A run of listing records

◇ ◇ ◇ ◇ ◇ ◇ ◇

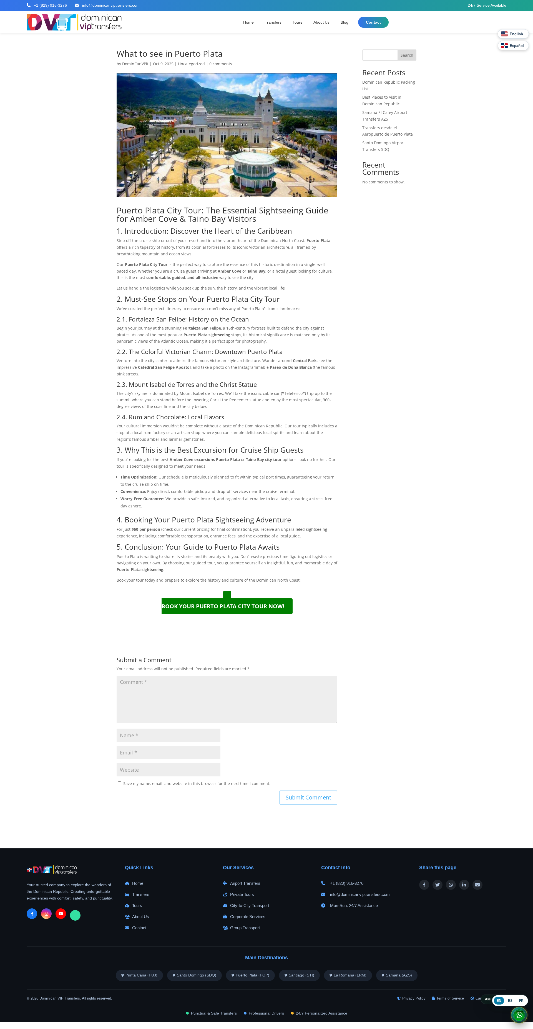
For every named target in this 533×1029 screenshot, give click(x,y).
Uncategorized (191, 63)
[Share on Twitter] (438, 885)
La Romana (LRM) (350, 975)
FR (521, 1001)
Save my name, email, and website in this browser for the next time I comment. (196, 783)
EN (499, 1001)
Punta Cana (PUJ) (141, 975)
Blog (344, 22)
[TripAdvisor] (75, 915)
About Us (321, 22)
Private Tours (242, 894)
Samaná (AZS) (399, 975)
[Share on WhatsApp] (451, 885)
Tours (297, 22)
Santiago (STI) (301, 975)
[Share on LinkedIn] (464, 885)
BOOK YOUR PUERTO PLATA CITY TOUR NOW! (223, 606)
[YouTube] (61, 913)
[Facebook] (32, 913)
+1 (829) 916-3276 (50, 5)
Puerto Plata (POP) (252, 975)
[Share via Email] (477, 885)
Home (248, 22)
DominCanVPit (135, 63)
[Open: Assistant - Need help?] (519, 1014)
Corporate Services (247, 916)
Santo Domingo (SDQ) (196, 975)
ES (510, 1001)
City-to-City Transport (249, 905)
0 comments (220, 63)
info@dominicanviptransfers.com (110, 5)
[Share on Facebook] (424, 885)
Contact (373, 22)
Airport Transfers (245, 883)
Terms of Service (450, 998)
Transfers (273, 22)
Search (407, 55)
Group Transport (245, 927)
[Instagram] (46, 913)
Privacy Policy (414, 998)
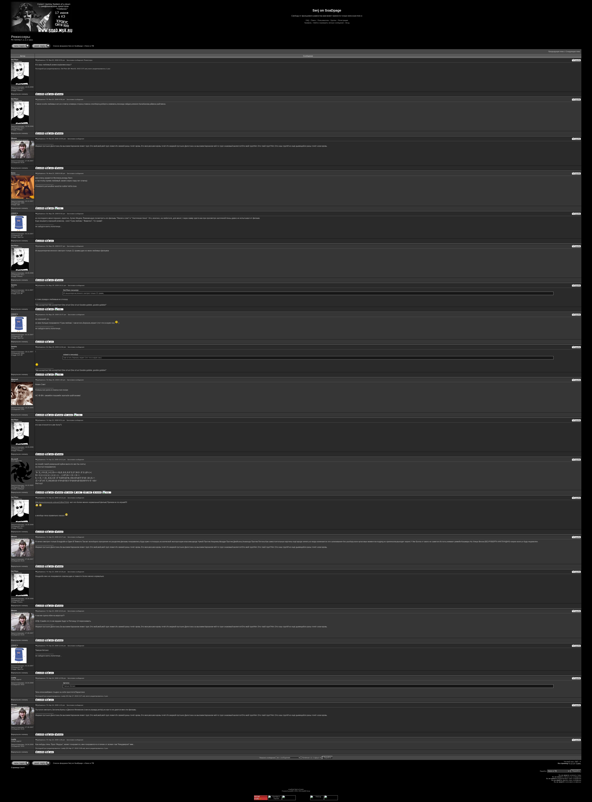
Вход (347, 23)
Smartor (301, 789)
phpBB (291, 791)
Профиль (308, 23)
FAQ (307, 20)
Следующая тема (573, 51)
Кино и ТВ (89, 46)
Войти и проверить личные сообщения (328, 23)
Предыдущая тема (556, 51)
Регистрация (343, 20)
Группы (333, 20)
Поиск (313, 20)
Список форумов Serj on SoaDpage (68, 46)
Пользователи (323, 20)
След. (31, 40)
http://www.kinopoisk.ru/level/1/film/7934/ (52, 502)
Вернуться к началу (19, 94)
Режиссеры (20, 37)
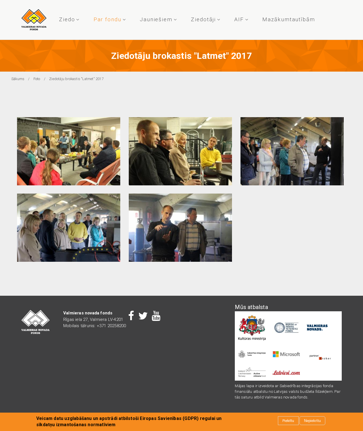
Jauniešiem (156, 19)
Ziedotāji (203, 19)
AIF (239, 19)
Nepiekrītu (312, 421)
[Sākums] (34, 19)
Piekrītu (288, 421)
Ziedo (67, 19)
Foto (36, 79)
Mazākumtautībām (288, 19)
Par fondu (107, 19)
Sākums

◇ ◇ ◇ ◇ ◇ ◇ ◇

:: TO DO ::
Reproduce the listing starting at the line containing "Puerto Plata (POP) (252, 975)" and ending at the line containing "Вход (347, 23)", with both of those lines included. Leave the pictures out of your answer.

:: CORRECT ANSWER ::
Puerto Plata (POP) (252, 975)
[Share via Email] (477, 885)
Home (248, 22)
DominCanVPit (135, 63)
[Open: Assistant - Need help?] (519, 1014)
Corporate Services (247, 916)
Santo Domingo (SDQ) (196, 975)
ES (510, 1001)
City-to-City Transport (249, 905)
0 comments (220, 63)
info@dominicanviptransfers.com (110, 5)
[Share on Facebook] (424, 885)
Contact (373, 22)
Airport Transfers (245, 883)
Terms of Service (450, 998)
Transfers (273, 22)
Search (407, 55)
Group Transport (245, 927)
[Instagram] (46, 913)
Privacy Policy (414, 998)
Вход (347, 23)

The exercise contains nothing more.